**What you need to do:** Print the entries once more, unchanged.

**Data records:**
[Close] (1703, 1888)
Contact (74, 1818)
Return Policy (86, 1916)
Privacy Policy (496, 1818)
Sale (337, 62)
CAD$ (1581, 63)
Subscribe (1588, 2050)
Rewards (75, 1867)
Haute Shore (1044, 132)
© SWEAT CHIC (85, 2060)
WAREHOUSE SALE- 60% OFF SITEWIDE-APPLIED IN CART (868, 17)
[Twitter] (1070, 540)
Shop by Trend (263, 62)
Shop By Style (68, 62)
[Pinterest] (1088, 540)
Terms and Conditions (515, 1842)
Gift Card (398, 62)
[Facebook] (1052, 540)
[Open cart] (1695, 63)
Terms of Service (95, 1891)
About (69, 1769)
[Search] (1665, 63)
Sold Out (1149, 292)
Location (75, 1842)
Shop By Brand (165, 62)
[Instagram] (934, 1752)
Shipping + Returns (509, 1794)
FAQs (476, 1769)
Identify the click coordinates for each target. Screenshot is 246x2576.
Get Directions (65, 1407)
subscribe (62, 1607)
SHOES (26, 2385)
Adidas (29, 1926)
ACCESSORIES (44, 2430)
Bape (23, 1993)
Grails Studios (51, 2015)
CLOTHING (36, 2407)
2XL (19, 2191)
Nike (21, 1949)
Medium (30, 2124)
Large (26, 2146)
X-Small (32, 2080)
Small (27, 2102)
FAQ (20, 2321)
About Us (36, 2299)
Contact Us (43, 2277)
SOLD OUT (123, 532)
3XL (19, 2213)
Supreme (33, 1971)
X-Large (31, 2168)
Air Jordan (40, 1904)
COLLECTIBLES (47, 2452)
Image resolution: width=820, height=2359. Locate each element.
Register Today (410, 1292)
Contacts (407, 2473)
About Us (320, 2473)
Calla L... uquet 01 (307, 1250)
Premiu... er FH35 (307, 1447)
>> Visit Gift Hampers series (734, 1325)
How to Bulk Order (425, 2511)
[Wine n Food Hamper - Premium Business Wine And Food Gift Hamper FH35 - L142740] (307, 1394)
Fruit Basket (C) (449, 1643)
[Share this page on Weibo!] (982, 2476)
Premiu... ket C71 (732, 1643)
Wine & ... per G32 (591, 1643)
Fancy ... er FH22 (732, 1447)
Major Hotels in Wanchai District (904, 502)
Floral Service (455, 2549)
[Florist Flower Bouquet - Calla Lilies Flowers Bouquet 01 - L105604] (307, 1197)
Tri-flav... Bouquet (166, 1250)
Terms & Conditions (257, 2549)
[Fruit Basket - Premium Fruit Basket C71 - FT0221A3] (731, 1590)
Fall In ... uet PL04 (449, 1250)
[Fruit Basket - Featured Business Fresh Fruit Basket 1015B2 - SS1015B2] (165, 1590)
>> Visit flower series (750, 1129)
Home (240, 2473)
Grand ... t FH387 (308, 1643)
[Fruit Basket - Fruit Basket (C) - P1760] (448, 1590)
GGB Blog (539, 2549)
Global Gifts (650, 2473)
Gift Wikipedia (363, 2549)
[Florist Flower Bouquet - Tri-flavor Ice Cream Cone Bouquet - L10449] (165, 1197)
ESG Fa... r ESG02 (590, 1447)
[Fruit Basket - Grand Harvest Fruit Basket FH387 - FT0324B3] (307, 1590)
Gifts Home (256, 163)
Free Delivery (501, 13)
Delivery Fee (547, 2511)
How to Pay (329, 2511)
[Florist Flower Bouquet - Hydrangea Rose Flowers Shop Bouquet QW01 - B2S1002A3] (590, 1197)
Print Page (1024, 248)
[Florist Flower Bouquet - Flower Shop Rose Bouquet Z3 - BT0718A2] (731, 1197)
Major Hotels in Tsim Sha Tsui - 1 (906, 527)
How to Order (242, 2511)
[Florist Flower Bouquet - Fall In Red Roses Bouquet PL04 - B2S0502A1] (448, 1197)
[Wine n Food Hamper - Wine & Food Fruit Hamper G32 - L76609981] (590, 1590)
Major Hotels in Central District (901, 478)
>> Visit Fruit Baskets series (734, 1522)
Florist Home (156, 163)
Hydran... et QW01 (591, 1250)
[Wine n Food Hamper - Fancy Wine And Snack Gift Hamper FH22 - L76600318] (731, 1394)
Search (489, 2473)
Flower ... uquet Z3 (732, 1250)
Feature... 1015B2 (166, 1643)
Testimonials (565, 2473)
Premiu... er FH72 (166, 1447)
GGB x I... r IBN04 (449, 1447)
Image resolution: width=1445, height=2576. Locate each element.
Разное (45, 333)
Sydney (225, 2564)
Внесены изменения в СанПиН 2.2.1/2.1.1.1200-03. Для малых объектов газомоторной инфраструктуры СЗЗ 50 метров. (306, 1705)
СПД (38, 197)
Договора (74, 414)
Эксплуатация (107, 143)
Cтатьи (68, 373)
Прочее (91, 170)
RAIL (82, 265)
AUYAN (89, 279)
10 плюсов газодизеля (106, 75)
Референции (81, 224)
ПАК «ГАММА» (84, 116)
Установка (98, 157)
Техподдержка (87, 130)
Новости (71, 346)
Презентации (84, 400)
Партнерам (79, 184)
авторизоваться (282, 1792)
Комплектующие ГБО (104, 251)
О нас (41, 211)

**Reply:**
[Close] (1703, 1888)
Contact (74, 1818)
Return Policy (86, 1916)
Privacy Policy (496, 1818)
Sale (337, 62)
CAD$ (1581, 63)
Subscribe (1588, 2050)
Rewards (75, 1867)
Haute Shore (1044, 132)
© SWEAT CHIC (85, 2060)
WAREHOUSE SALE- 60% OFF SITEWIDE-APPLIED IN CART (868, 17)
[Twitter] (1070, 540)
Shop by Trend (263, 62)
Shop By Style (68, 62)
[Pinterest] (1088, 540)
Terms and Conditions (515, 1842)
Gift Card (398, 62)
[Facebook] (1052, 540)
[Open cart] (1695, 63)
Terms of Service (95, 1891)
About (69, 1769)
[Search] (1665, 63)
Sold Out (1149, 292)
Location (75, 1842)
Shop By Brand (165, 62)
[Instagram] (934, 1752)
Shipping + Returns (509, 1794)
FAQs (476, 1769)
Identify the click coordinates for each target. Screenshot is 246x2576.
Get Directions (65, 1407)
subscribe (62, 1607)
SHOES (26, 2385)
Adidas (29, 1926)
ACCESSORIES (44, 2430)
Bape (23, 1993)
Grails Studios (51, 2015)
CLOTHING (36, 2407)
2XL (19, 2191)
Nike (21, 1949)
Medium (30, 2124)
Large (26, 2146)
X-Small (32, 2080)
Small (27, 2102)
FAQ (20, 2321)
About Us (36, 2299)
Contact Us (43, 2277)
SOLD OUT (123, 532)
3XL (19, 2213)
Supreme (33, 1971)
X-Large (31, 2168)
Air Jordan (40, 1904)
COLLECTIBLES (47, 2452)
Image resolution: width=820, height=2359. Locate each element.
Register Today (410, 1292)
Contacts (407, 2473)
About Us (320, 2473)
Calla L... uquet 01 (307, 1250)
Premiu... er FH35 (307, 1447)
>> Visit Gift Hampers series (734, 1325)
How to Bulk Order (425, 2511)
[Wine n Food Hamper - Premium Business Wine And Food Gift Hamper FH35 - L142740] (307, 1394)
Fruit Basket (C) (449, 1643)
[Share this page on Weibo!] (982, 2476)
Premiu... ket C71 (732, 1643)
Wine & ... per G32 (591, 1643)
Fancy ... er FH22 (732, 1447)
Major Hotels in Wanchai District (904, 502)
Floral Service (455, 2549)
[Florist Flower Bouquet - Calla Lilies Flowers Bouquet 01 - L105604] (307, 1197)
Tri-flav... Bouquet (166, 1250)
Terms & Conditions (257, 2549)
[Fruit Basket - Premium Fruit Basket C71 - FT0221A3] (731, 1590)
Fall In ... uet PL04 (449, 1250)
[Fruit Basket - Featured Business Fresh Fruit Basket 1015B2 - SS1015B2] (165, 1590)
>> Visit flower series (750, 1129)
Home (240, 2473)
Grand ... t FH387 (308, 1643)
[Fruit Basket - Fruit Basket (C) - P1760] (448, 1590)
GGB Blog (539, 2549)
Global Gifts (650, 2473)
Gift Wikipedia (363, 2549)
[Florist Flower Bouquet - Tri-flavor Ice Cream Cone Bouquet - L10449] (165, 1197)
ESG Fa... r ESG02 (590, 1447)
[Fruit Basket - Grand Harvest Fruit Basket FH387 - FT0324B3] (307, 1590)
Gifts Home (256, 163)
Free Delivery (501, 13)
Delivery Fee (547, 2511)
How to Pay (329, 2511)
[Florist Flower Bouquet - Hydrangea Rose Flowers Shop Bouquet QW01 - B2S1002A3] (590, 1197)
Print Page (1024, 248)
[Florist Flower Bouquet - Flower Shop Rose Bouquet Z3 - BT0718A2] (731, 1197)
Major Hotels in Tsim Sha Tsui - 1 (906, 527)
How to Order (242, 2511)
[Florist Flower Bouquet - Fall In Red Roses Bouquet PL04 - B2S0502A1] (448, 1197)
[Wine n Food Hamper - Wine & Food Fruit Hamper G32 - L76609981] (590, 1590)
Major Hotels in Central District (901, 478)
>> Visit Fruit Baskets series (734, 1522)
Florist Home (156, 163)
Hydran... et QW01 (591, 1250)
[Wine n Food Hamper - Fancy Wine And Snack Gift Hamper FH22 - L76600318] (731, 1394)
Search (489, 2473)
Flower ... uquet Z3 (732, 1250)
Feature... 1015B2 (166, 1643)
Testimonials (565, 2473)
Premiu... er FH72 (166, 1447)
GGB x I... r IBN04 (449, 1447)
Image resolution: width=1445, height=2576. Locate each element.
Разное (45, 333)
Sydney (225, 2564)
Внесены изменения в СанПиН 2.2.1/2.1.1.1200-03. Для малых объектов газомоторной инфраструктуры СЗЗ 50 метров. (306, 1705)
СПД (38, 197)
Договора (74, 414)
Эксплуатация (107, 143)
Cтатьи (68, 373)
Прочее (91, 170)
RAIL (82, 265)
AUYAN (89, 279)
10 плюсов газодизеля (106, 75)
Референции (81, 224)
ПАК «ГАММА» (84, 116)
Установка (98, 157)
Техподдержка (87, 130)
Новости (71, 346)
Презентации (84, 400)
Партнерам (79, 184)
авторизоваться (282, 1792)
Комплектующие ГБО (104, 251)
О нас (41, 211)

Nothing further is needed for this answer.